In pianura, la Teammachine dimostra un’ottima rigidità del telaio. La bici è pronta a rilanciare anche negli scatti decisi, mentre in uscita di curva si è rivelata un vero spasso. La rigidità del telaio un po' si fa sentire ma, grazie alla nuova tecnologia TCC race e alle gomme Vittoria Corsa Graphene 2.0 da 25 mm, la bici non perde trazione e il comfort non ne risente. Un altro aspetto da sottolineare è che questo telaio può ospitare coperture con una sezione massima di 30 mm.

Dopo aver fatto un po’ di pianura, si parte alla conquista del Ghisallo. La leggerezza della Teammachine SLR01 Two, già apprezzata semplicemente sollevandola, incoraggia ad andare subito di buon passo, anche se alla fine la scelta cade su un’andatura costante e senza strafare.

Lo studio accurato fatto da BMC per ridurre il più possibile il peso si apprezza ogniqualvolta desideriamo spingere di più, con la bici che asseconda sempre le nostre volontà.
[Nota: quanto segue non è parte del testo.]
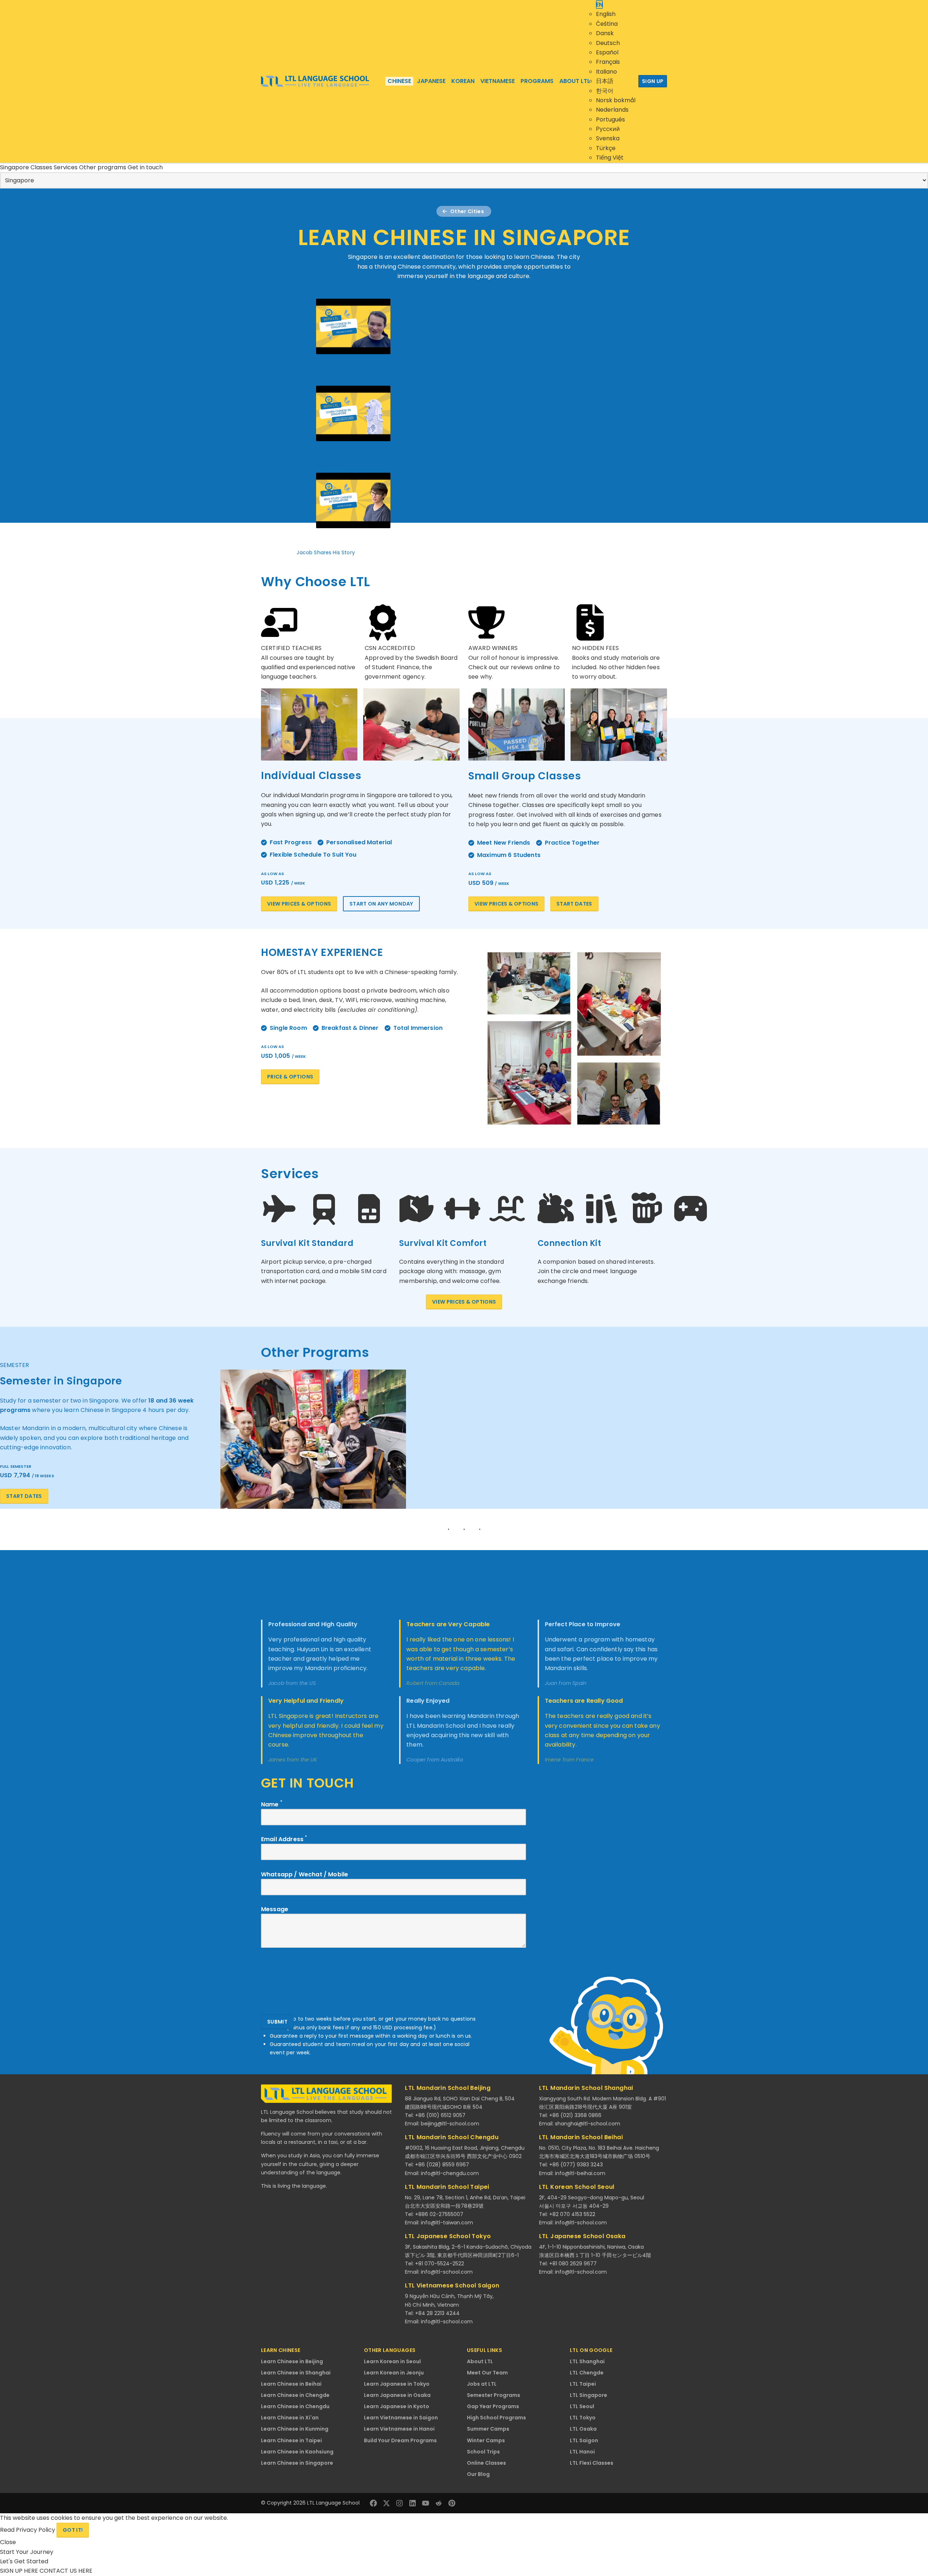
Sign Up (652, 81)
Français (608, 62)
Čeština (607, 24)
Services (66, 167)
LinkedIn (412, 2503)
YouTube (425, 2503)
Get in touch (145, 167)
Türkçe (606, 148)
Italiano (606, 71)
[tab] (464, 1365)
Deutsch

La nuova Teammachine offre una risposta pronta anche sulle pendenze più severe. Alzarsi sui pedali e spingere per rilanciare l’andatura, innesca una reattività repentina in grado di far divertire chiunque. Chi pensa che una bicicletta reattiva sia sempre un po' complicata da guidare, si sbaglia: in discesa, la bici mantiene con precisione le traiettorie persino nelle curve veloci e si dimostra sempre ben stabile.

Con la dovuta prudenza, cerchiamo quindi la velocità più pura, perché l’impianto frenante dello Shimano Dura Ace D12 garantisce una decelerazione controllata in ogni situazione e contribuisce a infondere sicurezza.
La Nuova Teammachiene SLR01 Two è una bici nata per la competizione, non c’è dubbio. L’aerodinamica e la leggerezza la rendono facilmente gestibile, anche nelle condizioni impreviste. Il comfort è discreto, considerando che è un modello corsaiolo, ma la possibilità di montare penumatici più larghi va a vantaggio dell’assorbimento delle vibrazioni causate dall’asfalto e aumenta la sensazione di comodità.

La facilità di scalata lungo i tornanti del Ghisallo e la velocità mista a sicurezza della discesa ci hanno conquistato.